L’Alfa est basé sur la même plateforme que le Jeep Compass (Small Wide 4×4) et se distingue par son essieu arrière Chapman, un ensemble de bras transversaux et de jambes de force qui porte le nom du fondateur de Lotus, Colin Chapman, et que l’on retrouve sur des voitures légendaires comme les Lotus Elite ou Elan. Ce choix ne s’explique pas par une éventuelle recherche de sportivité mais bien par le fait que le groupe FCA (aujourd’hui devenu Stellantis) examinait à l’époque une solution simple pour développer une transmission intégrale.

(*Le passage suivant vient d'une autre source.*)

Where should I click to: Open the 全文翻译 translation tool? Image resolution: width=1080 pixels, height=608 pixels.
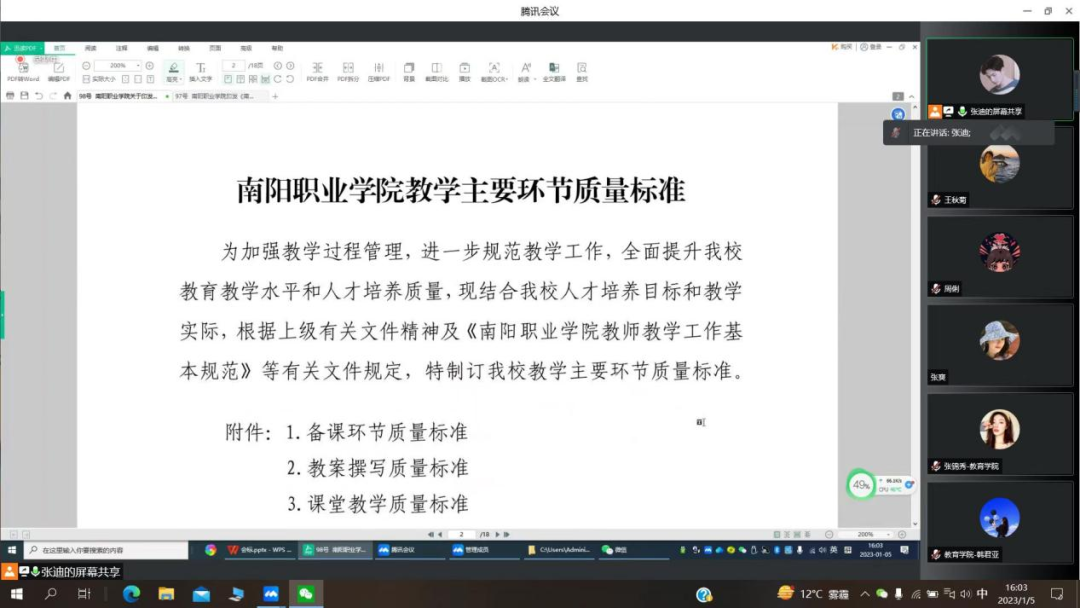tap(554, 70)
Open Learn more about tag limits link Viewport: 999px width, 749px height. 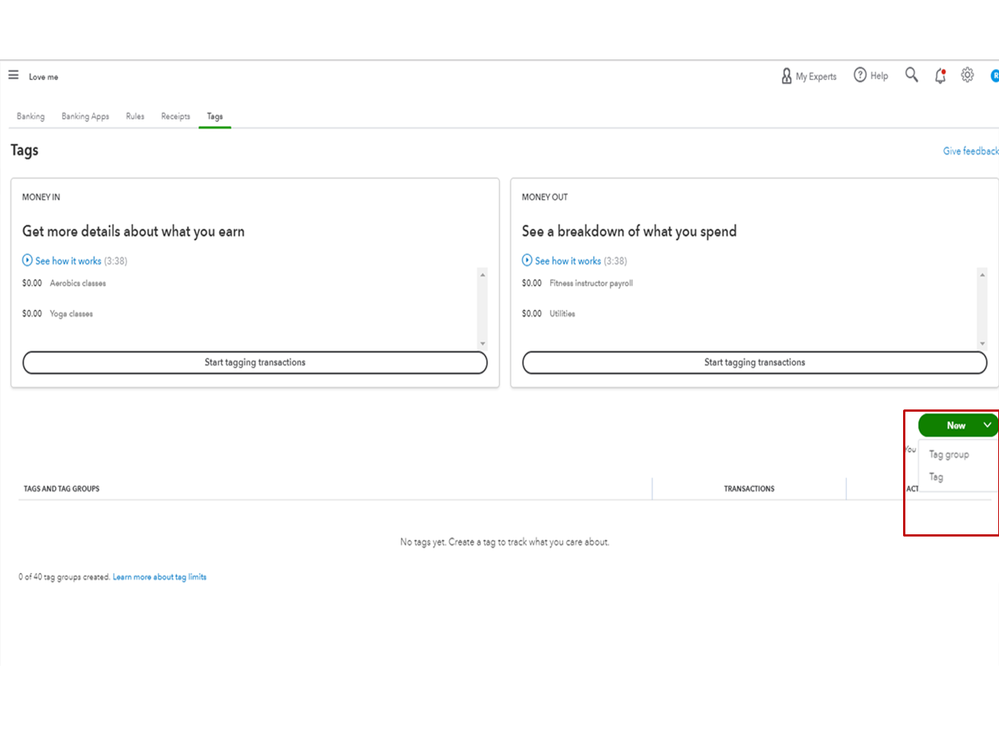coord(160,577)
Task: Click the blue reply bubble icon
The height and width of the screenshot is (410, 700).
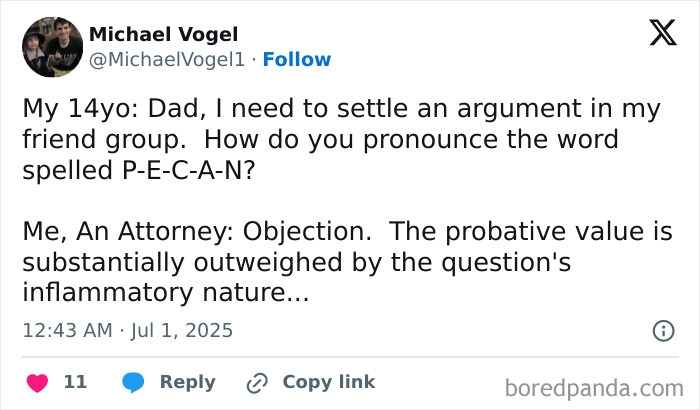Action: pyautogui.click(x=132, y=382)

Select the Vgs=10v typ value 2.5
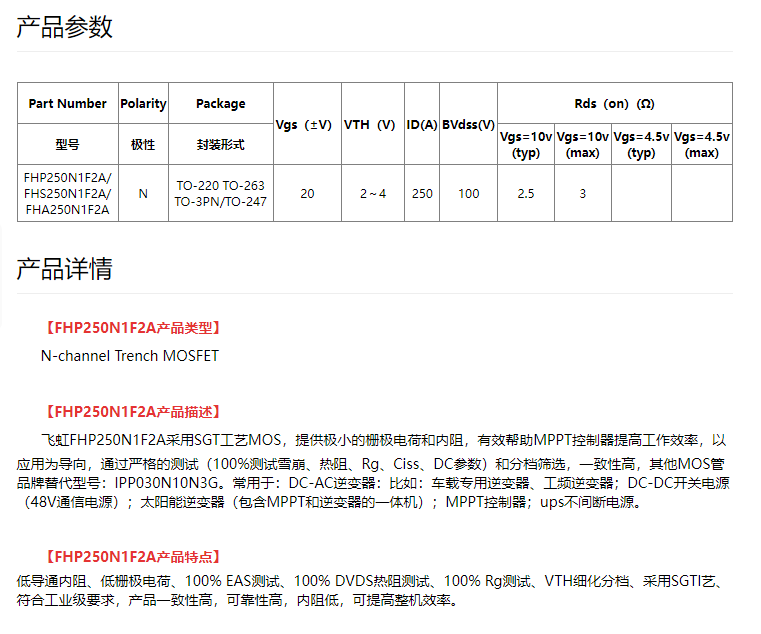[525, 193]
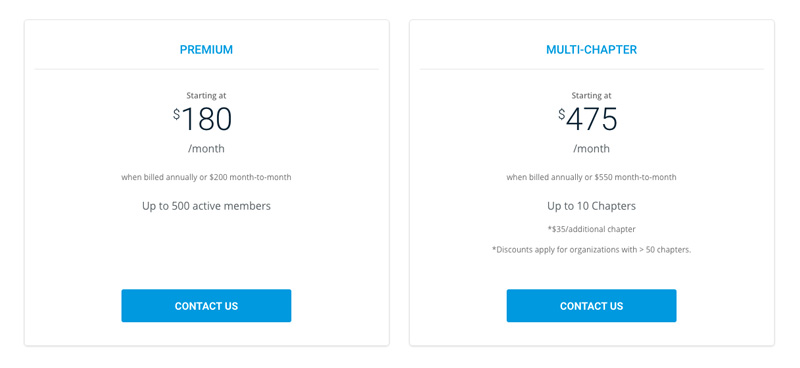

Le Tonale PHEV est la seule version à transmission intégrale de la famille. Le moteur de 1,3 litre développe 180 ch grâce à la suralimentation par turbo, auquel s’ajoute une machine électrique de 122 ch. Sur papier, la puissance combinée de la chaîne cinématique est de 280 ch. Pour une voiture aussi compacte, cela semble généreux, d’autant plus que les deux modèles hybrides légers précédents disposent d’une puissance nettement inférieure. La fiche technique donne toutefois une petite idée de ce à quoi il faut s’attendre. Le plug-in n’a que 30 Nm de couple de plus que ses frères hybrides légers: 270 Nm contre 240 dans les versions 130 et 160 ch. A l’usage, il manque à l’ensemble une certaine légèreté; le moulin, désigné Firefly, agace par son ronronnement à allure constante. Et à vitesse plus élevée, il donne l’impression de forcer lors des changements de vitesses, la boîte semblant laborieuse et plutôt dépassée. Bref, la propulsion n’est pas un point fort et par conséquent, le plaisir de conduire n’est pas au rendez-vous.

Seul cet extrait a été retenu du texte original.